INSTRUCTION: Copy the listing below word for word, starting at the line that contains "Task: Toggle the Live" and continuing through the end of the listing.

DATA SUPPLIED:

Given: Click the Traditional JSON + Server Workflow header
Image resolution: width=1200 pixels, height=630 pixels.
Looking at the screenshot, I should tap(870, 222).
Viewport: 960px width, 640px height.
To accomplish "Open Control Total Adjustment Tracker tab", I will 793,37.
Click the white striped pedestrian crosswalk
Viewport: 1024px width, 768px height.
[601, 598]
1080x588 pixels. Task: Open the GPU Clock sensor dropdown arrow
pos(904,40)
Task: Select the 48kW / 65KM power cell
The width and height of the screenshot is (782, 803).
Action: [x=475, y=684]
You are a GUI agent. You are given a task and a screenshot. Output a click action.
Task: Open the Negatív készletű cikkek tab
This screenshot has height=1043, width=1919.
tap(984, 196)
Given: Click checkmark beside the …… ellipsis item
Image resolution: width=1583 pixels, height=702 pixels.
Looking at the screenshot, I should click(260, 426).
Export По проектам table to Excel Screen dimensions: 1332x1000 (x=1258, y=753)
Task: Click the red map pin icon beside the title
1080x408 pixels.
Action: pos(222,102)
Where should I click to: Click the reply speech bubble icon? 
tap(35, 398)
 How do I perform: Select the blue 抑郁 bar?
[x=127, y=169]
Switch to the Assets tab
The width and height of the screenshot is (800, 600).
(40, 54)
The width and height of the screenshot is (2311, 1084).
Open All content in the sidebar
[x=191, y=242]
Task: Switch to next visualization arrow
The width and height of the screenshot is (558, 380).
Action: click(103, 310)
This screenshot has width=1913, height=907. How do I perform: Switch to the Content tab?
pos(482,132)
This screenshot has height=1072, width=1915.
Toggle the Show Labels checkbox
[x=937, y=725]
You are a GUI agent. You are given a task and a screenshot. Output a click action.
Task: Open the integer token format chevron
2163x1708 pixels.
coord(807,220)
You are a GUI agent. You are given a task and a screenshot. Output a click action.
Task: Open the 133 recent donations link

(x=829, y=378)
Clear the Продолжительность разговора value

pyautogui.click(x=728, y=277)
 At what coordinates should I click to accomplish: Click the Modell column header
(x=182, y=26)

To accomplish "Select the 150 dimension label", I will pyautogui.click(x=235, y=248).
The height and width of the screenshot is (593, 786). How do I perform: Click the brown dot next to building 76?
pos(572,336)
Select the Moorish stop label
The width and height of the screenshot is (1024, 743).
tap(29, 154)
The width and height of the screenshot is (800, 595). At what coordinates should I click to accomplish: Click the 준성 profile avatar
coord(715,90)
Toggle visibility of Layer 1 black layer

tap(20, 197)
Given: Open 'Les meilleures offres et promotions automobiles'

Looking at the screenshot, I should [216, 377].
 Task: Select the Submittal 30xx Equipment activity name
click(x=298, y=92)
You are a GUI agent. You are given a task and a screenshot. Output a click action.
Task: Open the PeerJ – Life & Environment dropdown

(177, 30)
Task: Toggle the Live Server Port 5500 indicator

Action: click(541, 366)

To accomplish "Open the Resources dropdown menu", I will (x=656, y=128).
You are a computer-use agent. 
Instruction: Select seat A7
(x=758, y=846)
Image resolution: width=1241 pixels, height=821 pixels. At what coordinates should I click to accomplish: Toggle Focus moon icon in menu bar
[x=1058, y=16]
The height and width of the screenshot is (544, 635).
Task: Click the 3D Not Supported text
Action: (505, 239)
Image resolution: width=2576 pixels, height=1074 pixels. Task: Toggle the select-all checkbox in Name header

THE RESULT:
Task: Toggle the Live Server Port 5500 indicator

Action: click(541, 366)

To accomplish "Open the Resources dropdown menu", I will (x=656, y=128).
You are a computer-use agent. 
Instruction: Select seat A7
(x=758, y=846)
Image resolution: width=1241 pixels, height=821 pixels. At what coordinates should I click to accomplish: Toggle Focus moon icon in menu bar
[x=1058, y=16]
The height and width of the screenshot is (544, 635).
Task: Click the 3D Not Supported text
Action: (505, 239)
Image resolution: width=2576 pixels, height=1074 pixels. Task: Toggle the select-all checkbox in Name header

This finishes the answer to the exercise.